El próximo 13 de abril concluiría el aislamiento obligatorio en la capital de Colombia, sin embargo, no solo se ha extendido hasta el 27 de abril por decreto presidencial anunciado el lunes, sino que en Bogotá entra en vigor la cuarentena por género.

I

Para enrarecer más el ambiente de una paralizada urbe de casi 8 millones de personas, en Bogotá, a partir de este lunes 13 de abril, no podrán circular mujeres y hombres el mismo día. Los días pares lo harán las mujeres. Los impares los hombres. Las personas transgénero de acuerdo a su identidad. Un hombre circulando en día par será multado. Y viceversa.

Claudia López, alcaldesa de la capital colombiana, anunció el miércoles 8 de abril la medida como una estrategia para facilitar a la policía la verificación del cumplimiento de la cuarentena obligatoria. Está medida ya aplica desde el 1 de abril en Perú y Panamá, países que fueron los primeros en instaurarla.

Del 25 de marzo al 7 de abril en Bogotá 200 mil personas han sido multadas por tratar de eludir las medidas de aislamiento

Vamos a tener este control por sexo”, dijo en su streaming la funcionaria, y más adelante enfatizó que todos los días, con estas disposiciones “estamos conteniendo un riesgo de muerte masiva”.


Hoy en Bogotá existen excepciones que permiten el tránsito restringido para realizar actividades de primera necesidad como surtir insumos básicos y retirar efectivo entre otras.

II

Intercambio, o intercambié, lecturas con la señora que vende dulces y cigarrillos sueltos en una caseta niquelada en el ala norte del parque de los periodistas, en el centro de Bogotá. Cuando me tardé de más con su Perdido en el Amazona de Germán Caicedo, pasó a la casa a preguntarme cómo iba.

Aceleré el ritmo. Me levanté más temprano para sumergirme en esa parte de Colombia tan de raíz a la que nunca tendré acceso y que describió tan bien Caicedo

Me quedé con ganas de prestarle mi El oro y la oscuridad: la
vida gloriosa y trágica de Kid Pambelé
, perfil escrito sin una sola palabra extra por Alberto Salcedo Ramos, sobre el JC Chávez colombiano.

El último libro que compartí con la señora de la casetita de los dulces y los cigarrillos sueltos (unos 53 o 54 o 55, mona, o güera en mexicano, figura sedentaria, chapitas rosadas, saludable, de Tolima) fue mi Ensayo sobre la ceguera de Saramago.

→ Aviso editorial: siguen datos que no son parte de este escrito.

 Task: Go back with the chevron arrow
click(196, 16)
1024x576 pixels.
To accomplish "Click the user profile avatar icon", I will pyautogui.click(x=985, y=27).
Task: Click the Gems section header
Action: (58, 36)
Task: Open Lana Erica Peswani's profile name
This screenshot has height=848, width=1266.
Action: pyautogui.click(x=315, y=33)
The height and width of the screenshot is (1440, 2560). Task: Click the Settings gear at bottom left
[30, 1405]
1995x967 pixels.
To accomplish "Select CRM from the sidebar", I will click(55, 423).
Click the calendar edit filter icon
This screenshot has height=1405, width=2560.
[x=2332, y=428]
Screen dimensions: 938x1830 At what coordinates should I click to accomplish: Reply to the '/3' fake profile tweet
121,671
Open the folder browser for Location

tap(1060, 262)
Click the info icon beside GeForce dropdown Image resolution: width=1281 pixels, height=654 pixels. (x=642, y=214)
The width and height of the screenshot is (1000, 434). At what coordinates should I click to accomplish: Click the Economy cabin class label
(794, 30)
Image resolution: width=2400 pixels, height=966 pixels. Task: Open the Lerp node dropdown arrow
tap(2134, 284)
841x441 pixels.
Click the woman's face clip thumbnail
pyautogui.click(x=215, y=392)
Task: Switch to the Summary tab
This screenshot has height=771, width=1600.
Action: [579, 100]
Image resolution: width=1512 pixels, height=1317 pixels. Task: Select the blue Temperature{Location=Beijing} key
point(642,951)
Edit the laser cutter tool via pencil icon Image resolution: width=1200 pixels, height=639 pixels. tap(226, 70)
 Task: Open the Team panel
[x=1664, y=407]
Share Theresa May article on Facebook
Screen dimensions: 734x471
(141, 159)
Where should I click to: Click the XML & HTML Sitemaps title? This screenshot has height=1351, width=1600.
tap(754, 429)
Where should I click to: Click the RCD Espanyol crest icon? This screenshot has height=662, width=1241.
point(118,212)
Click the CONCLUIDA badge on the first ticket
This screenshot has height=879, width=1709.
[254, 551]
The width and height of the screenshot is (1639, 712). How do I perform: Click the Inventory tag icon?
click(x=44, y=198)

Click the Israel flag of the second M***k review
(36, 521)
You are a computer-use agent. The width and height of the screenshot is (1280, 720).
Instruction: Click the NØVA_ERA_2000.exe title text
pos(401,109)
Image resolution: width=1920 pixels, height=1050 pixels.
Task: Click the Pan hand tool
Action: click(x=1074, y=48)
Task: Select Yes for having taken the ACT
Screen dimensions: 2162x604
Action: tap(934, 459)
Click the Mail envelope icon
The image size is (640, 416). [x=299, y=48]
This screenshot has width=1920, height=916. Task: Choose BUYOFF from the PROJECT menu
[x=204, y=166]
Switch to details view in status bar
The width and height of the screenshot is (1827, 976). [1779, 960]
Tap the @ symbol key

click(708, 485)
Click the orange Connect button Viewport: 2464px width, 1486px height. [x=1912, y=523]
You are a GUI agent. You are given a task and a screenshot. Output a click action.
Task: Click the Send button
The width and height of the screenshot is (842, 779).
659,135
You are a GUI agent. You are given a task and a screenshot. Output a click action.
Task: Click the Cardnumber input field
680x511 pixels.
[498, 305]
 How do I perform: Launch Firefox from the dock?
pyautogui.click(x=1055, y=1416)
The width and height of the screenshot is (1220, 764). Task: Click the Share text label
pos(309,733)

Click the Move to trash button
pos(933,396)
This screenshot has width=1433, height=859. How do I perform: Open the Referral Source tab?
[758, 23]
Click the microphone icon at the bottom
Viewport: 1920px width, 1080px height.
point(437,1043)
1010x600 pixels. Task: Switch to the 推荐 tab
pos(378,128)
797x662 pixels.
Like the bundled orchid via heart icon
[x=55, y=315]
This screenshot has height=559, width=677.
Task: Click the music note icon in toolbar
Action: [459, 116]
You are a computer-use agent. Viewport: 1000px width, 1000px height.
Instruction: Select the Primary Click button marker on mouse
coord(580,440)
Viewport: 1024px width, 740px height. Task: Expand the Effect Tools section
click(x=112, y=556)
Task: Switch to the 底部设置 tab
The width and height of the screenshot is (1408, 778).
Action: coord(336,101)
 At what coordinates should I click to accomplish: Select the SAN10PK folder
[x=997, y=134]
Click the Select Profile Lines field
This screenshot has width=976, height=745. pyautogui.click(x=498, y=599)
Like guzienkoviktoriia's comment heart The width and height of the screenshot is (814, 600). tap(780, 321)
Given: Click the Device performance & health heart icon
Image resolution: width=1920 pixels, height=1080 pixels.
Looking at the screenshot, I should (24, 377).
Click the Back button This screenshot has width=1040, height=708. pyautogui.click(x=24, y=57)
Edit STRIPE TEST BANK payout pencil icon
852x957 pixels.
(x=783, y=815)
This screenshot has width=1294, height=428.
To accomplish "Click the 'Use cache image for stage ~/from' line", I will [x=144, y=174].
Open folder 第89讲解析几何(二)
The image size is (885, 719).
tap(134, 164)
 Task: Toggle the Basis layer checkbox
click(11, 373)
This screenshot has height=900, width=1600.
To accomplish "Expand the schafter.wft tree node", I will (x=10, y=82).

Como una premonición. No la he vuelto a saludar. Comienzo a sentir saudade por la vida real.

III

Intentamos cinco amigos bogotanos y yo hacer una reunión por Zoom en viernes. Entre que, tal como en la vida real, nos atropellamos las ideas, y entre que, el internet de mi barrio es el peor de la capital, la tertulia transcurrió por casi dos horas con relativo éxito.

Uno de los invitados a la videoconferencia, a quien llamaremos ‘Pelusa‘, nos dice que acaba de hablar con una paisana suya radicada en México. Me cuenta que le dijo: “Eh, che, ustedes se lo están tomando muy exagerado

Veo las redes sociales y los perfiles de algunos de mis amigos en México y los signos son evidentes: aún pueden salir, en auto, por algo de comer. Veo que algunos en pequeñas ciudades se reúnen en cafés a charlar.

Pero más allá de la cifra, del dato duro que siempre lo aporta alguien a la charla, hoy se siente añoranza por ese viejo mundo 15 días atrás aún practicado en Colombia, en el que a través de los abrazos y los besos y los pasos y sobre todo, los libros, hombres y mujeres por igual, el día que fuese, nos transmitíamos nuestra amistad.